Community Journalism: Courage and tenacity

American Journalism Review has an extensive piece on how the Times-Tribune in Corbin, Ky., won the Gish award given by Al Cross and the Instituted for Rural Journalism and Community Issues this past Friday:

Samantha Swindler, then the managing editor of the daily Times-Tribune in Corbin, Kentucky, had been spearheading an investigation of the local sheriff when a Kentucky state trooper came to her office and told her, "You really need to be careful." ...

Another day, her reporter on the story, Adam Sulfridge, received phone calls from three different law enforcement officers telling him to leave his house because of a credible death threat.

Both Swindler and Sulfridge bought pistols "because, quite frankly, I thought my reporting might get me killed," Swindler wrote in an article for Nieman Reports. She never had to use hers, but Sulfridge -- who lived and reported in the county seat, Williamsburg, in closer proximity to the sheriff -- had his pistol close at hand when two men drove to his house on a dead-end street. In her article, Swindler describes the driver as a "man we suspected as part of a group of drug dealers associated with the sheriff."

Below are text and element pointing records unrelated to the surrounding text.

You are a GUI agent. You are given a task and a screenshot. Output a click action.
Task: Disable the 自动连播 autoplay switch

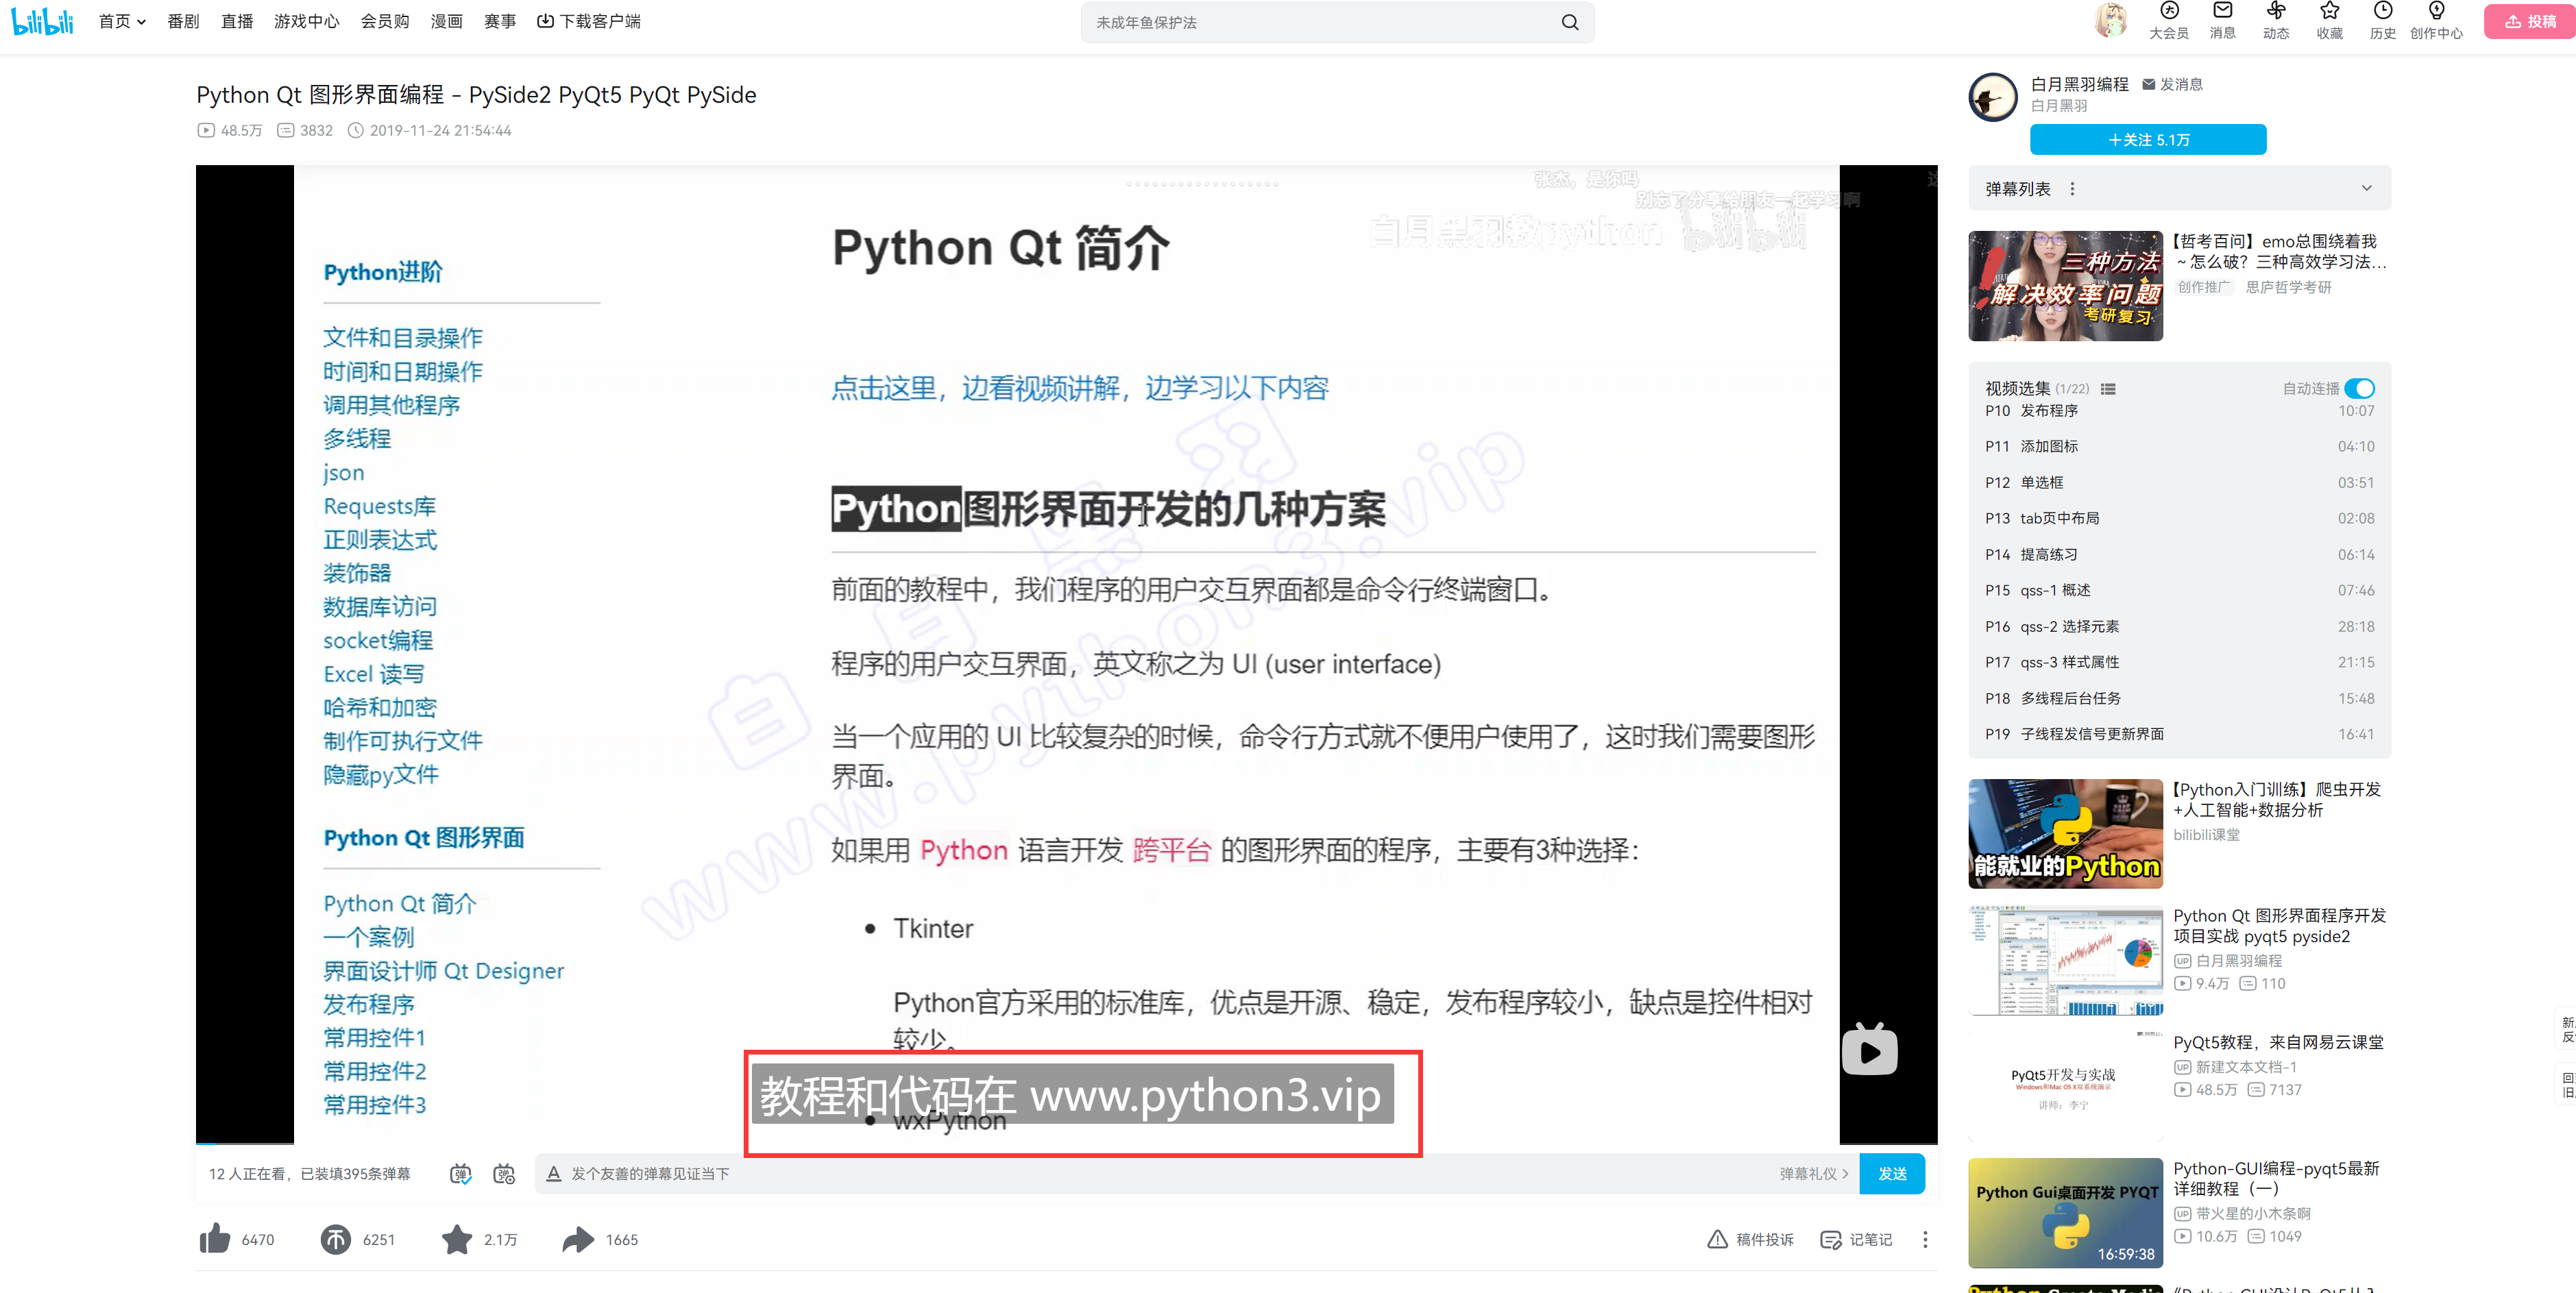(x=2361, y=389)
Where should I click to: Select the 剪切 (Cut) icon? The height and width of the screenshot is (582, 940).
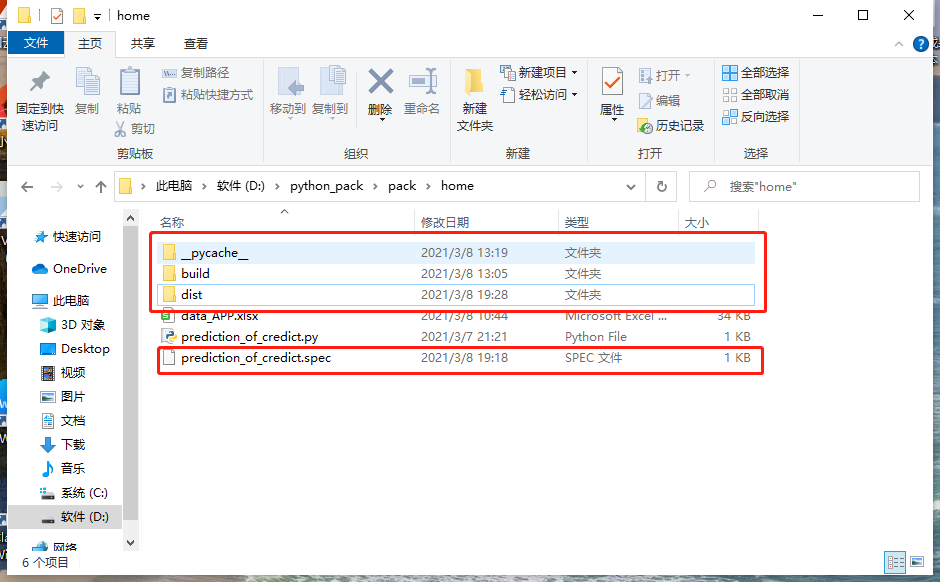coord(132,128)
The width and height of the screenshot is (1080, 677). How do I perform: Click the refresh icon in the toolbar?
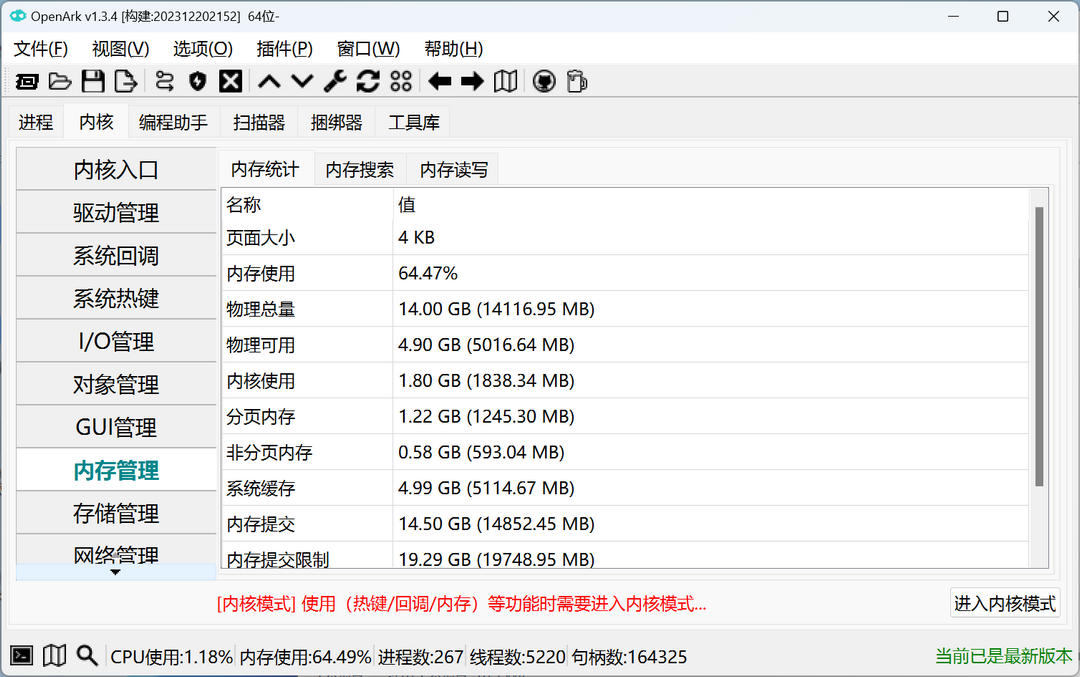pyautogui.click(x=368, y=81)
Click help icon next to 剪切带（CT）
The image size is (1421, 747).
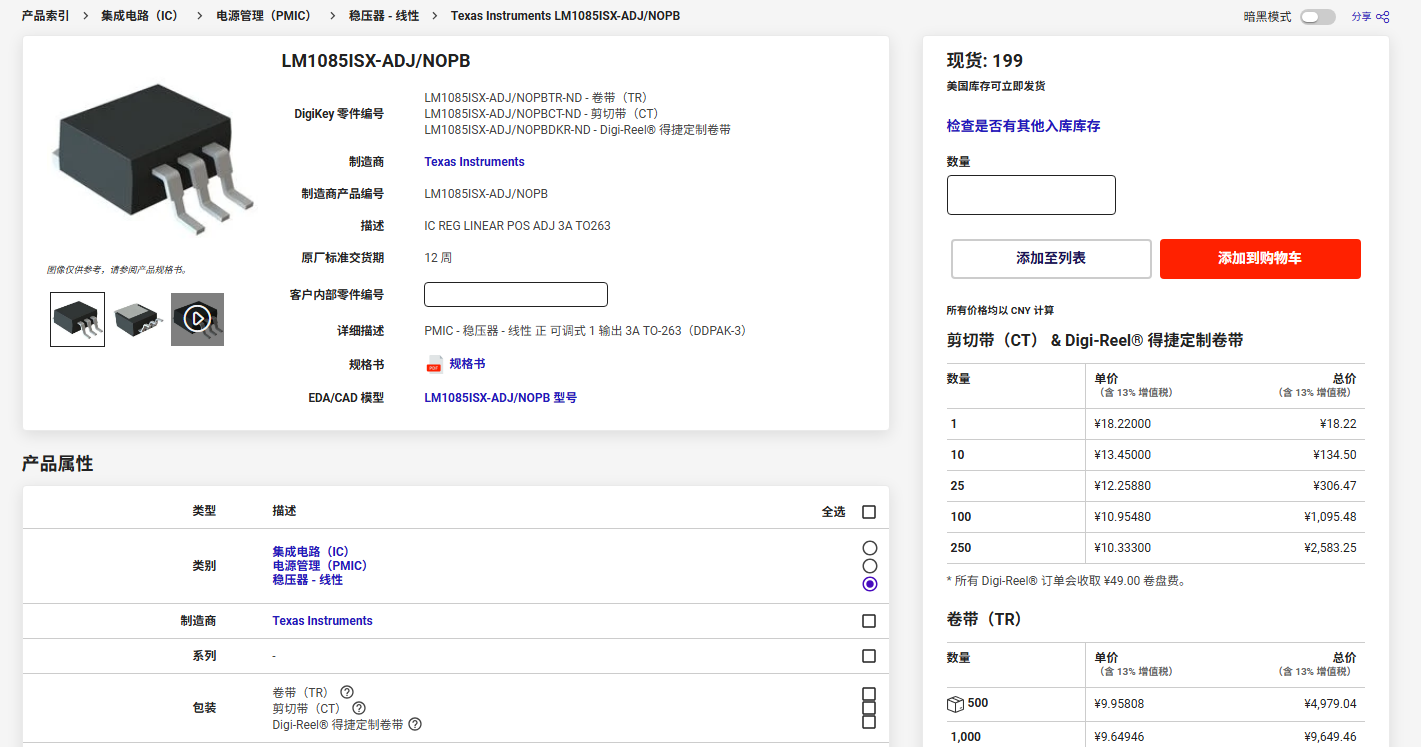(x=359, y=708)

"That was the only time I actually had to pull my gun," Sulfridge recalls. The men drove away, and a week later the driver was arrested on federal drug charges.

But Swindler and Sulfridge didn't back down. They kept asking tough questions, the paper kept running stories, and in November the Whitley County sheriff, Lawrence Hodge, was indicted and arrested on 21 counts of evidence tampering and abuse of public trust.

April 03, 2011

Louisiana reporter's crime-solving gets LA Times coverage

James Rainey of the Los Angeles Times writes about the efforts of a small-town Louisiana newspaper reporter to solve a Civil Rights era crime...

The Mississippi fairly glides through this old cotton country, nothing if not strong and serene. But look a little closer at the big river and you'll notice an upwelling here and a dark eddy there. Something powerful, it appears, lurks beneath the surface.

In this hollowed-out little town of 3,511 people, a newspaperman named Stanley Nelson can be found most days clattering away on a decade-old Mac computer. He moves with a slow and purposeful calm. But he too has been roiling the waters.